Dec. 24: Four Algerian gunmen seized an Air France plane shortly before its scheduled departure to Paris, killing two of its 227 passengers and releasing some 60 others.

—Fighting was reported generally to have stopped in Bosnia, with the exception of the Bihac pocket, as the nationwide cease-fire went into effect a day later than scheduled.

Dec. 25: In Jerusalem, a suicide bomber who was a member of Hamas and of the Palestinian police force in Gaza was killed, and 13 people were wounded, when he apparently mistimed the bomb's detonation near a busload of Israeli airmen.

—Syrian-Israeli talks being held in Washington ended when Syria rejected Israel's demand for "observation points" on the Golan Heights and its suggestion that a proposed demilitarized zone be larger on the Syrian than on the Israeli side.

Dec. 26: The Israeli Knesset passed a bill barring the Palestinian Authority and the PLO from operating in Israel, which Israel insists includes all of Jerusalem.

—French paratroops stormed a hijacked Air France plane, killing the four gunmen, said to be members of Algeria's Armed Islamic Group, who, after killing a third passenger, had forced the plane to fly to Marseilles. Officials said 13 passengers, 3 crew members and 9 policemen were wounded in the attack.

—Iran's parliament banned the use in Iran of satellite dishes capable of intercepting foreign television programs.

Dec. 27: In Algeria, four Roman Catholic priests, three of them French and one a Belgian, were murdered by members of the Armed Islamic Group in retaliation for the killing of four hijackers of an Air France plane.

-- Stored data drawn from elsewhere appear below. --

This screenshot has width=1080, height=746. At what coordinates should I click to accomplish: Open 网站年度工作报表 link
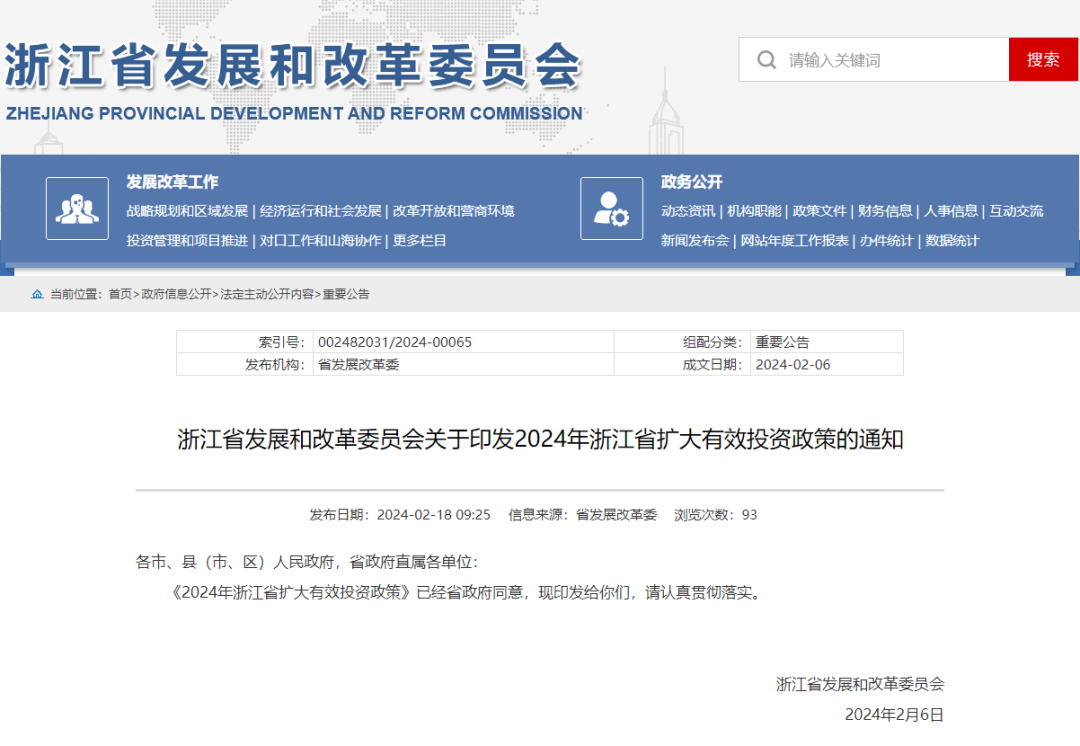(794, 240)
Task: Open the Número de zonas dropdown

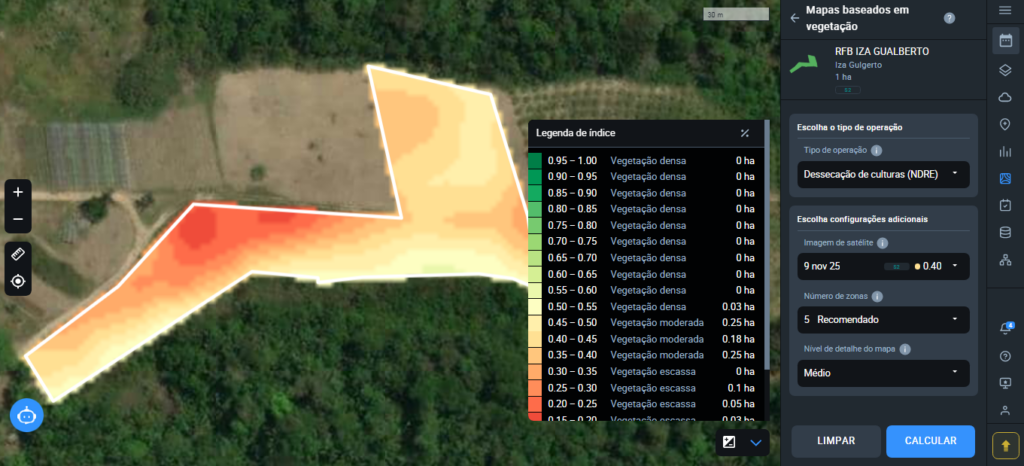Action: pyautogui.click(x=884, y=320)
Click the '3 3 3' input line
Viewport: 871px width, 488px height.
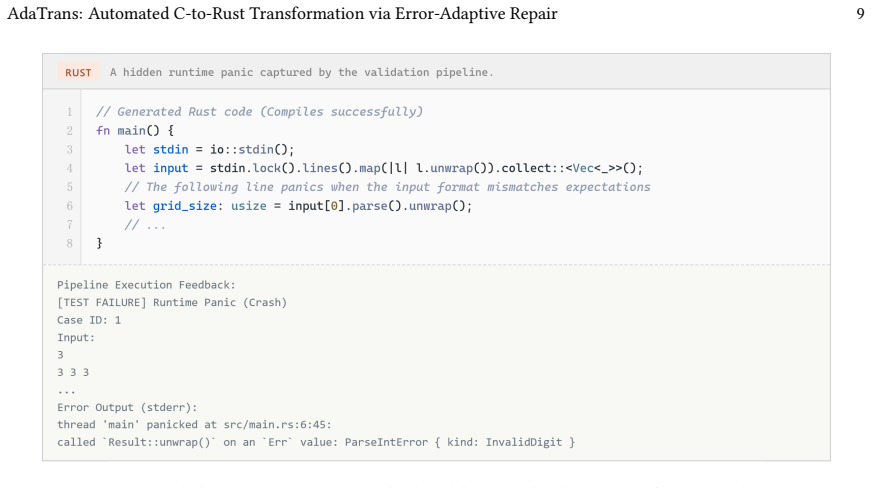click(x=73, y=373)
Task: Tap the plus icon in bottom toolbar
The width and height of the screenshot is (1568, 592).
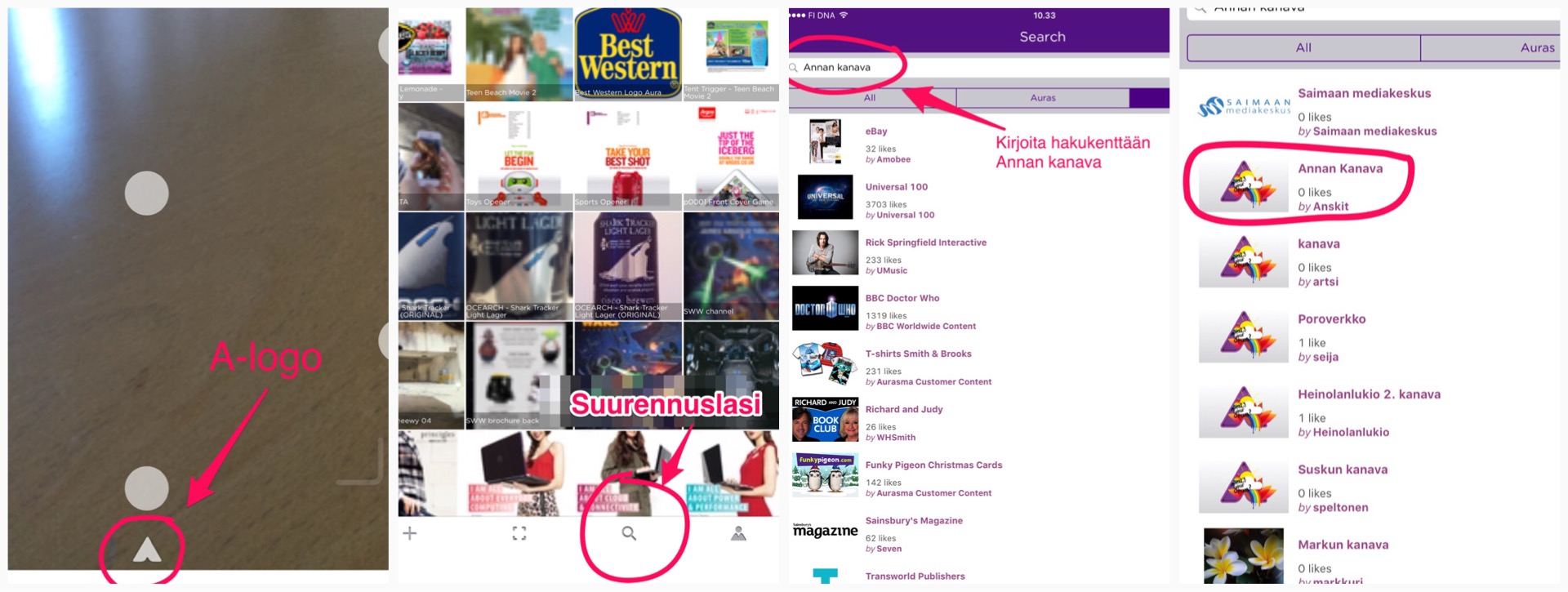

—Israeli Prime Minister Yitzhak Rabin made a surprise public visit to Oman.

—Palestinians from the West Bank village of Al Khader were driven off a village hilltop by Israeli soldiers as bulldozers arrived to clear the land for the expansion of the Jewish settlement of Gush Etzion.

Dec. 28: Rebel Muslim leader Fikret Abdic, based in the Bihac pocket, agreed to observe the Bosnian cease-fire.

—The U.S., accusing Bosnian Serbs of a new round of "ethnic cleansing," announced it would contribute $13 million in cash and services to the U.N.-established tribunal on war crimes in the former Yugoslavia.

Dec. 29: Following a two-day summit in Alexandria, Presidents Hosni Mubarak of Egypt, Hafez Al-Assad of Syria, and Saudi Arabia's King Fahd backed Syria's stance on its talks with Israel.

Dec. 30: Seventeen people were wounded as Israeli troops clashed with Palestinians and Israelis protesting the expansion near Al Khader of a Jewish settlement, which PLO Chairman Yasser Arafat called a "flagrant violation" of the PLO-Israeli peace accord.

Dec. 31: Egypt hanged Hamada Mohammed Lotfi, a militant Islamist convicted of plotting to kill President Hosni Mubarak.